As lições de Abilio.
Esta é a minha singela homenagem ao maior exemplo de empreendedorismo brasileiro.
As reações que se seguiram ao anúncio do falecimento de Abilio Diniz são um grande atestado da importância em vida desse grande empreendedor.
Eu como grande admirador e estudioso da sua trajetória não poderia deixar passar a oportunidade de contar para vocês a historia desse grupo que começou humildemente em São Paulo e se expandiu para o resto do mundo…
Valentim dos Santos Diniz, nascido em Pomares do Jarmelo, Portugal, aldeia de Beira Alta, quase divisa com a Espanha, em 1913, filho de comerciantes, mudou-se para o Brasil aos 16 anos de idade.
Ao chegar em São Paulo, foi morar com José Tenreiro, seu tio-avô, que trabalhava na Companhia Antárctica Paulista e, duas semanas mais tarde já trabalhava como entregador e caixeiro do Real Barateiro, um grande empório que vendia no atacado e no varejo e ainda importava mercadorias. Este foi seu primeiro e único emprego.
Após casar-se com Floripes, descendente de portugueses e dois anos mais nova que ele, em 15 de fevereiro de 1936, deixou o antigo emprego e montou uma pequena mercearia na rua Vergueiro, bairro do Paraíso.
No ano seguinte, seu antigo patrão convidou-o como sócio e fundaram a Padaria Nice.
Este estabelecimento foi crescendo e, em 1945 já contava com 28 carrocinhas para entrega de pães, utilizando 68 cavalos para garantir duas saídas de entrega.
Apesar da padaria estar indo bem, Valentim sonhava em ter seu próprio negócio, sem contar com sócios. Por isso, montou paralelamente a esta padaria, a Panificadora e Mercearia Lalys, na rua Tamandaré, onde foi cultivando estratégias de negócios e de clientes para o futuro.
Uma vez certo de sua intenção, vendeu sua parte na sociedade da Padaria Nice e comprou duas casas na avenida Brigadeiro Luís Antônio, 3.0134 e 3.138. Este endereço ficou famoso porque é o lugar onde foi inaugurada, no dia 7 de setembro de 1948, a Doceria Pão de Açúcar Doces e Salgados Finos, que contava com quarenta funcionários.

........

_Exercícios a resolver_:
A – Indique se cada afirmação abaixo está de acordo com o texto sobre a trajetória de Valentim dos Santos Diniz, respondendo sim ou não e citando as palavras do texto que decidem a questão. (i) Valentim mudou-se para o Brasil aos 16 anos. (ii) Floripes era dois anos mais velha que Valentim. (iii) A Doceria Pão de Açúcar Doces e Salgados Finos começou com quarenta funcionários.
B – Continue o texto sobre a trajetória de Valentim dos Santos Diniz a partir da última frase apresentada.

_Informações registradas_:
........

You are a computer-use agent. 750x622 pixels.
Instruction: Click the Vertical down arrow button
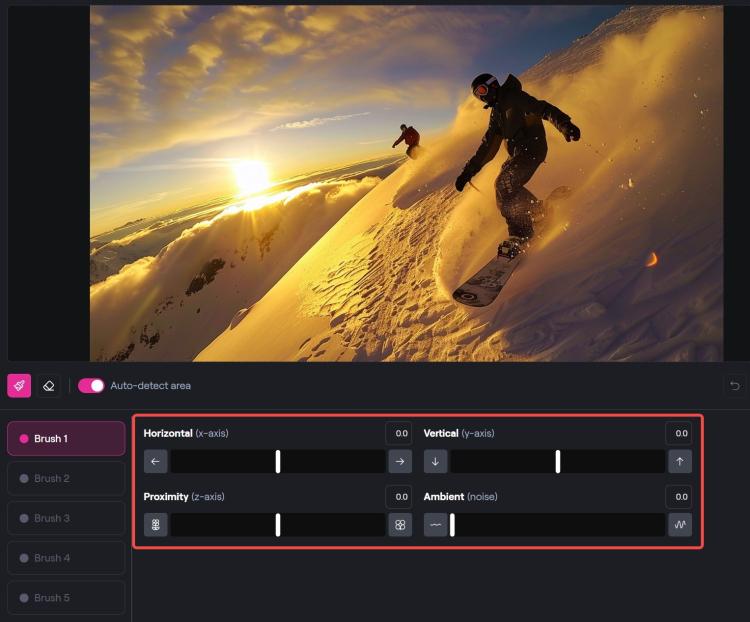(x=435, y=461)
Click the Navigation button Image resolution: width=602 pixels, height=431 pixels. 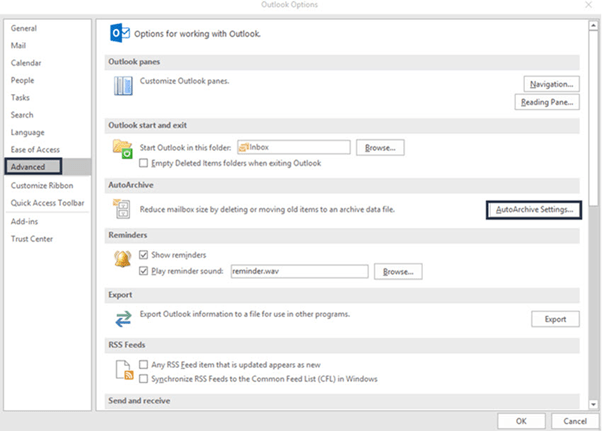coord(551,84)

........

_Respostas em ordem_:
A –
(i) Sim: "mudou-se para o Brasil aos 16 anos de idade".
(ii) Não: "dois anos mais nova que ele".
(iii) Sim: "que contava com quarenta funcionários".

B –
Em 1952 duas filiais da Doceria Pão de Açúcar surgiram no centro da cidade.
Uma na Praça Clóvis Bevilácqua, 21 e outra na rua Barão de Paranapiacaba, 97.
Do ponto de vista administrativo, o ano de 1956 foi um marco, uma vez que Abílio, aos 19 anos e ainda freqüentando o curso de Administração da FGV, passou a trabalhar com seu pai.
Num país que chegava aos 50 milhões de habitantes em meados do século passado e quando os supermercados já completavam vinte anos de experiência nos Estados Unidos e começavam a se expandir no Brasil, Valentim e Abílio começaram a pensar na idéia de entrar neste novo ramo de negócios.
Em abril de 1959, o Supermercado Pão de Açúcar foi inaugurado na Avenida Brigadeiro Luiz Antônio, ao lado da doceria de mesmo nome.
Seu Valentim não podia imaginar que, em algumas décadas, essa seria apenas a primeira loja da maior rede varejista do Brasil.
Na época da abertura do negócio, Abilio Diniz, recém-formado em Administração, pensava em fazer pós-graduação nos EUA. Prestes a viajar, seu pai lhe propôs o cargo executivo da nova empresa. Abilio mudou seus planos e aceitou o desafio.
Para iniciar este novo ramo de atividades, o fundador da empresa desistiu de construir um prédio de apartamentos no terreno adquirido e construiu um prédio com térreo e primeiro andar.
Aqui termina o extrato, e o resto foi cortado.